若君は、先刻の名残で、なんとなくしんみりした気分で退出して、こっそりと、「母上かと思われる人を見た父君には知らせないでとおっしゃったので、申し上げまい」と言って、ひどく悲しげに涙を浮かべているので、乳母がどのような人かと聞くと、「たいそう若々しく愛らしげで、こちらの母上よりも気品高く、私が母だと言葉には出さなかったが、母は生きているとおっしゃってひどく泣かれた」と言って、しんみりと考えこんでいるので、どこにいるのか聞いてみると、「父君に申せ、と御返事があった時に申し上げよう。今は言ってくれるな」と乳母に口止めするなど年の割にしっかりしていると、感心する。

右大将は麗景殿の女をさすがにゆきずりの女として思い捨ててしまわれるのも気の毒なお人柄なので、こっそりと通ってるうちに、たいそう愛らしい姫君が一人生まれた。右大将は四の君の生んだ姫君達以外には女の子はいなかったので、二条殿へ迎えようとしたのだが、麗景殿の女御が妹の身の姫君をたいそうかわいがって、手放そうとしないので、右大将は「それでもいいだろう」と思い、二条殿へ連れていくことをあきらめた。

年月はさらに過ぎ去って、関白左大臣は出家し、右大将が左大臣になり関白を兼任する。大納言は、内大臣で右大将を兼任する。帝も退位したので、春宮が帝位につく。新関白の四の君腹の姉君が女卿として入内して、藤壺に入る。引き続き、この麗景殿で育った姫君が、東宮の女御として入内する。

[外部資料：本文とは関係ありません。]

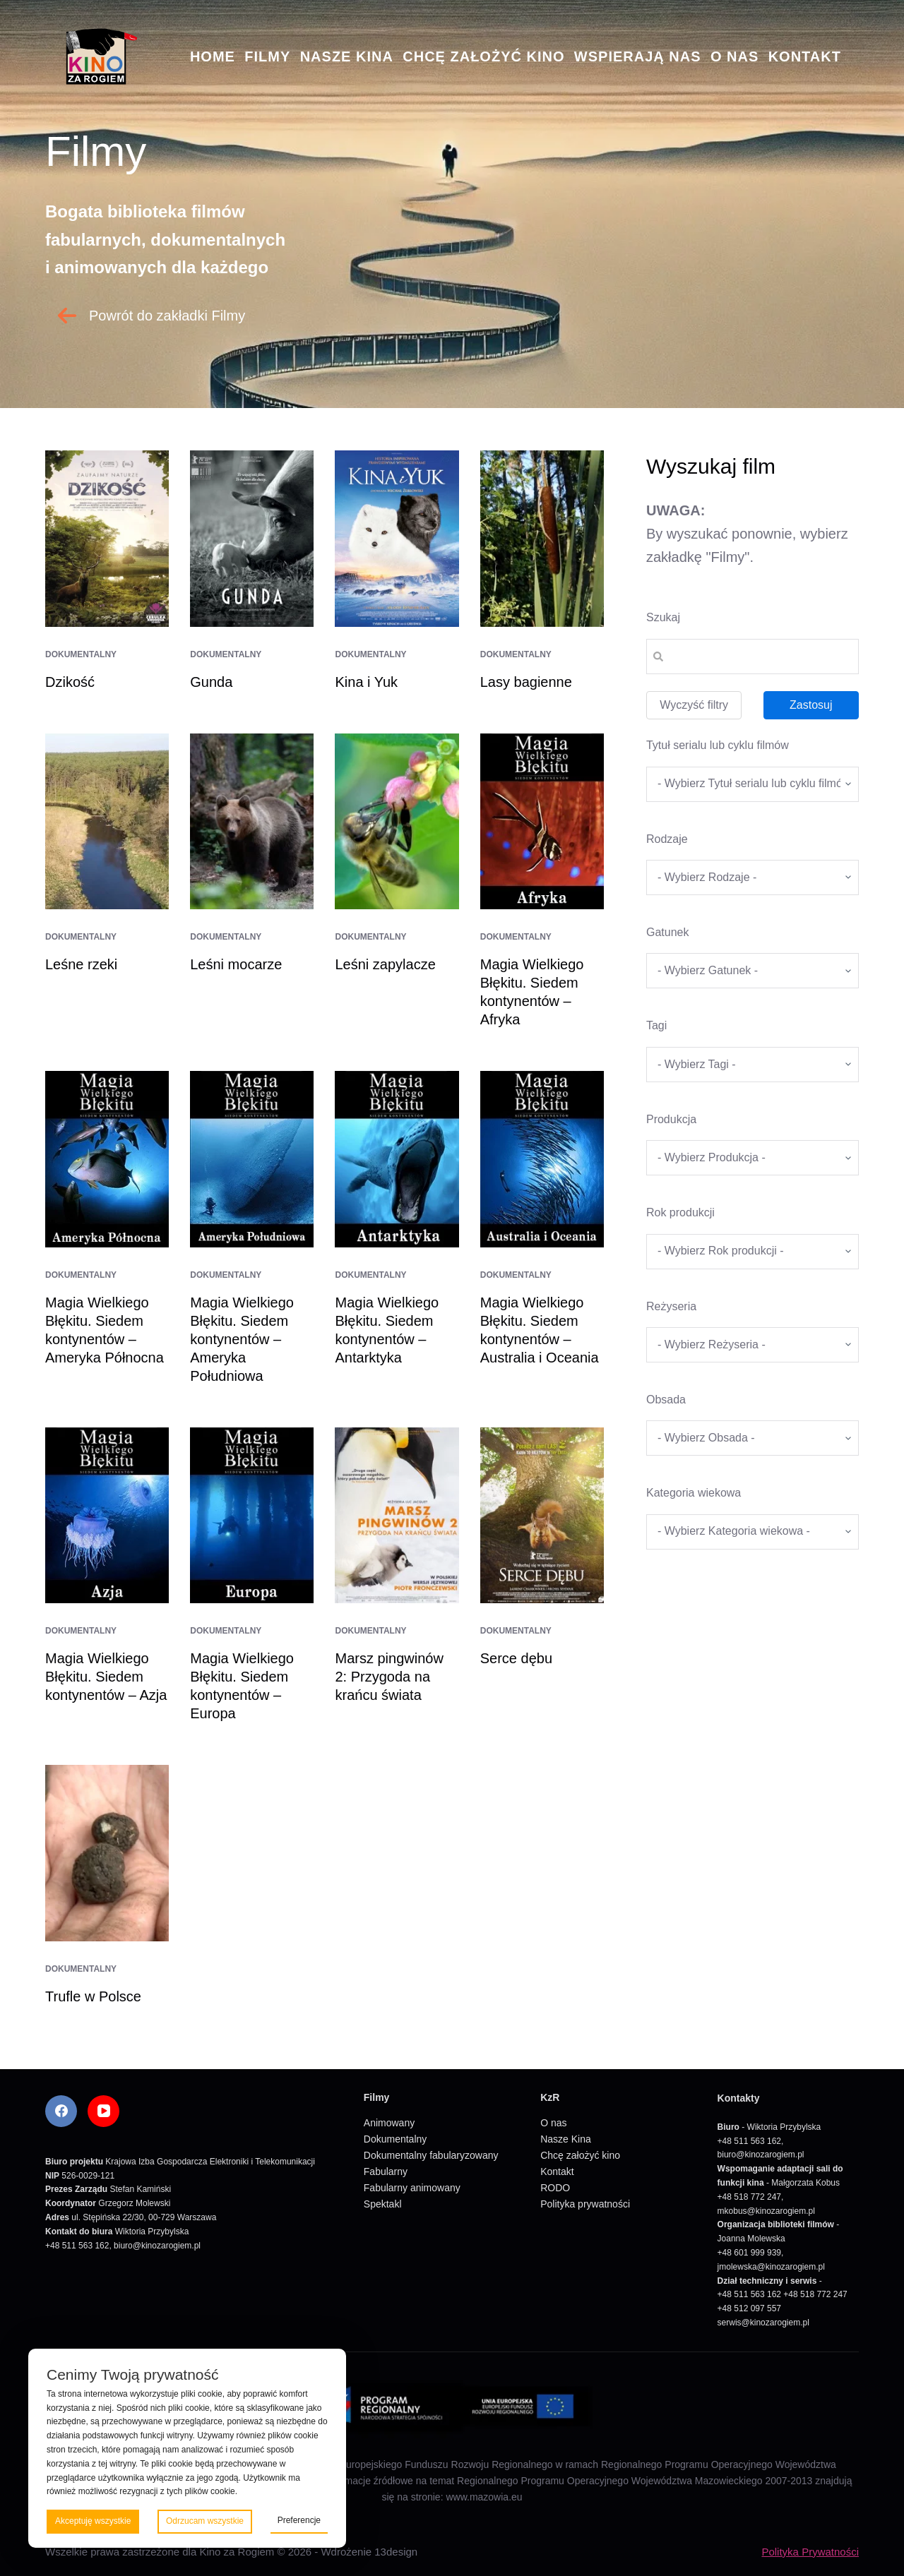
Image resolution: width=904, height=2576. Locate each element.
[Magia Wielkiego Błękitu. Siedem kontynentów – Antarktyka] (396, 1159)
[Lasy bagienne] (542, 538)
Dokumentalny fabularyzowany (431, 2155)
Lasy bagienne (526, 682)
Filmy (267, 56)
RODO (555, 2187)
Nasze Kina (346, 56)
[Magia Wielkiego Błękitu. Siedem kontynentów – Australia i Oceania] (542, 1159)
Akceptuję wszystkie (93, 2521)
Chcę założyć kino (483, 56)
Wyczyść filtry (694, 705)
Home (212, 56)
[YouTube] (103, 2111)
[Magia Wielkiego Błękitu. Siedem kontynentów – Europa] (252, 1515)
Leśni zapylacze (385, 964)
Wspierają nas (637, 56)
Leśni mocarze (236, 964)
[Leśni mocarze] (252, 821)
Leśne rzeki (81, 964)
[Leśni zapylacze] (396, 821)
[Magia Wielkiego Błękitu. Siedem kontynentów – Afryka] (542, 821)
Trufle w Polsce (93, 1996)
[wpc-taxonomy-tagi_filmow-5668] (752, 1064)
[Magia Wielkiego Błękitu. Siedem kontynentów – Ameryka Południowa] (252, 1159)
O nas (734, 56)
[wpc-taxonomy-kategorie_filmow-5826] (752, 877)
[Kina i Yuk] (396, 538)
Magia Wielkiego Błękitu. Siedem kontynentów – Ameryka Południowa (242, 1339)
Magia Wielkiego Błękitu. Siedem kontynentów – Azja (106, 1677)
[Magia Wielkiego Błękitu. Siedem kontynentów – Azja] (107, 1515)
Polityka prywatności (585, 2204)
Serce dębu (516, 1658)
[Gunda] (252, 538)
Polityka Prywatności (810, 2552)
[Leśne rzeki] (107, 821)
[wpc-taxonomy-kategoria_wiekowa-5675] (752, 1532)
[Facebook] (61, 2111)
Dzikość (70, 682)
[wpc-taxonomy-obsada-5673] (752, 1438)
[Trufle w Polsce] (107, 1853)
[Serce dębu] (542, 1515)
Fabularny (386, 2171)
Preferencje (299, 2520)
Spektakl (383, 2204)
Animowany (389, 2122)
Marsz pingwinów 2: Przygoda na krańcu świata (389, 1677)
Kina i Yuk (366, 682)
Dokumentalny (81, 654)
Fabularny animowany (412, 2187)
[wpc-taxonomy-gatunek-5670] (752, 970)
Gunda (211, 682)
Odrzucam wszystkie (205, 2521)
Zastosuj (811, 705)
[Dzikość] (107, 538)
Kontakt (804, 56)
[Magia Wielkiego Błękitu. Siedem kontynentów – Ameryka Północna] (107, 1159)
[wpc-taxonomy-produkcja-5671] (752, 1157)
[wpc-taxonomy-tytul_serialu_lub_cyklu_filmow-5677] (752, 784)
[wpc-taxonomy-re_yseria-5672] (752, 1344)
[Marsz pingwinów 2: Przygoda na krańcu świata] (396, 1515)
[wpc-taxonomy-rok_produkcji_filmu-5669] (752, 1251)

何もかも思い通りで満ち足りた中でも、内大臣だけは月日が過ぎても、いまだに理解できない宇治での出来事が気がかりで、三位の中将となった若君の成長が進むにつれ、他人より際立った姿、学力など見るにつけ、「どんな気持ちで、行方をくらましたのか」と思うと、わびしくもつらくも恋しくもあり、深い悲しみにひたっている。